RE: Obesity in adults: a clinical practice guideline
References
1. Sean Wharton, David C.W. Lau, Michael Vallis, et al. Obesity in adults: a clinical practice guideline. CMAJ 2020;192:E875-E891.
2. Shekelle PG, Woolf SH, Eccles M, et al. Developing clinical guidelines. West J Med 1999;170:348-51.
3. Neumann I, Santesso N, Akl EA, et al. A guide for health professionals to interpret and use recommendations in guidelines developed with the GRADE approach. J Clin Epidemiol 2016;72:45-55.
4. Lau DCW, Douketis JD, Morrison KM, et al. 2006 Canadian clinical practice guidelines on the management and prevention of obesity in adults and children [summary]. CMAJ 2007;10;176:S1-13.
5. Douketis JD, Feightner JW, Attia J, Feldman WF. Periodic health examination, 1999 update: 1. Detection, prevention and treatment of obesity. Canadian Task Force on Preventive Health Care. CMAJ 1999;160:513-25.
I applaud the herculean effort of Wharton et al. to produce timely and comprehensive guidelines on the management of obesity [1], and offer the following comments:
First, despite the wide array of topics covered I am surprised and disappointed that guidelines related to the prevention of obesity are conspicuously absent. With billions of dollars spent annually in Canada towards dietary, pharmacologic, surgical and psychological strategies to treat obesity and its many complications, it is unfortunate that so little attention and resources are dedicated to preventing obesity in children, adolescents and young adults.
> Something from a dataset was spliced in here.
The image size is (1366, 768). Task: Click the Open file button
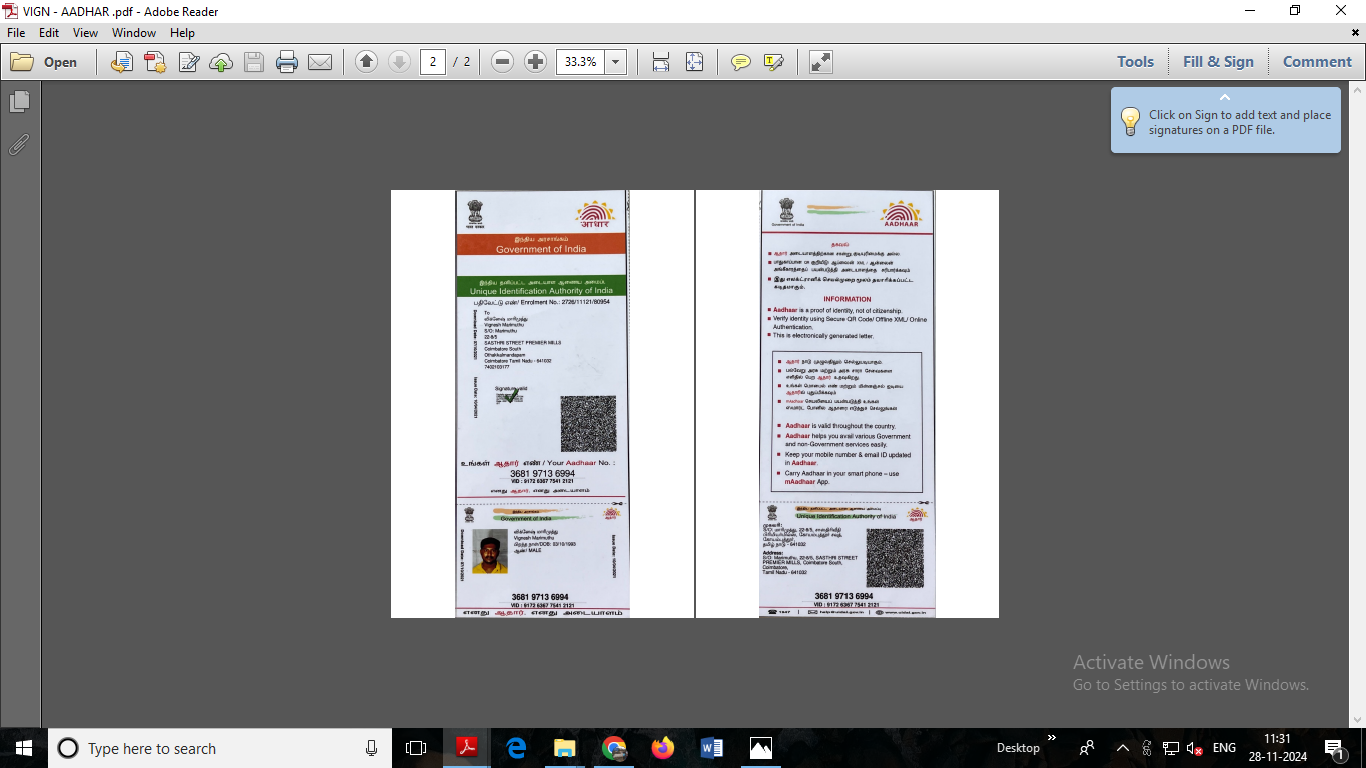[x=45, y=62]
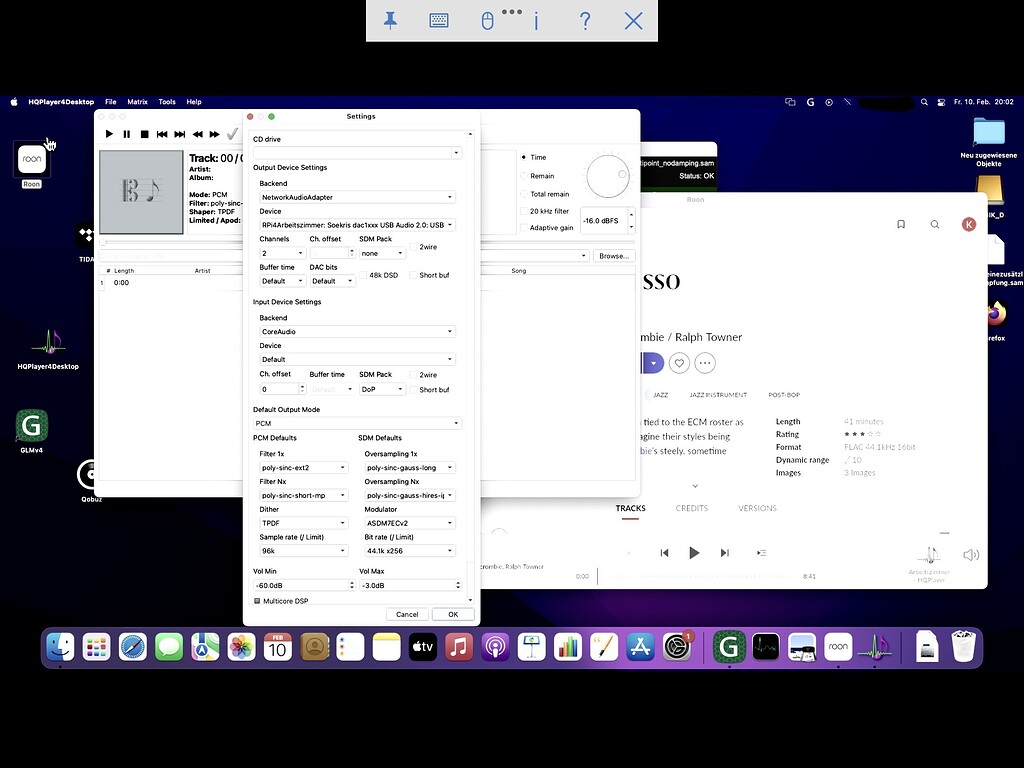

Perhaps a companion guideline focusing on primary prevention is in the works.
Second, the guideline recommendation format, though well-intentioned, seems unwieldy and, at times, confusing [2]. For example, under pharmacotherapy in obesity management, there are three recommendations, all categorized as having the same level of evidence (Level 2a, Grade B), yet these separate recommendations state that pharmacotherapy “can be used”, “may be used”, and is “recommended”. For clinicians looking for guidance on ‘what to do’, these statements appear ambiguous and inconsistent with the evidence. Rather than adopting a guideline recommendation scheme that is rather outdated [2], there are newer and simpler schemes that provide a more practical approach to treatment recommendations: ‘do it’, or ‘OK to do it or not do it’ [3].
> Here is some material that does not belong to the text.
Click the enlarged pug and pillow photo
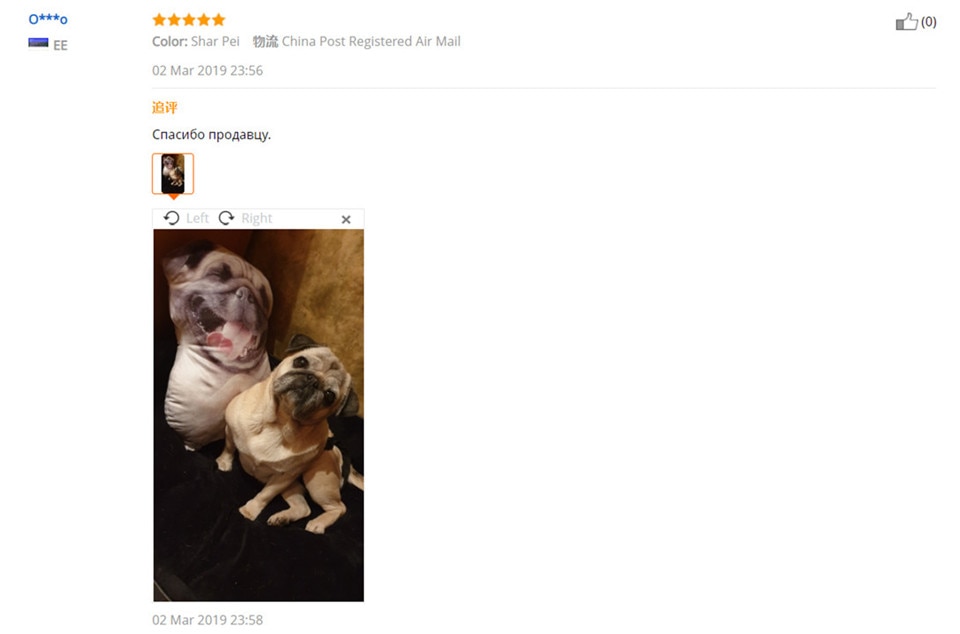960x634 pixels. pos(258,416)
As a third (minor) point, the authors refer to the “first evidence-based Canadian practice guideline on the prevention and treatment of obesity”, published in 2007 [4]. In fact, the Canadian Task Force for Preventive Health Care published such evidence-based guidelines in 1999 [5]; the Task Force has been for decades a highly-respected but under-funded vehicle of practice standards for clinicians in Canada and abroad.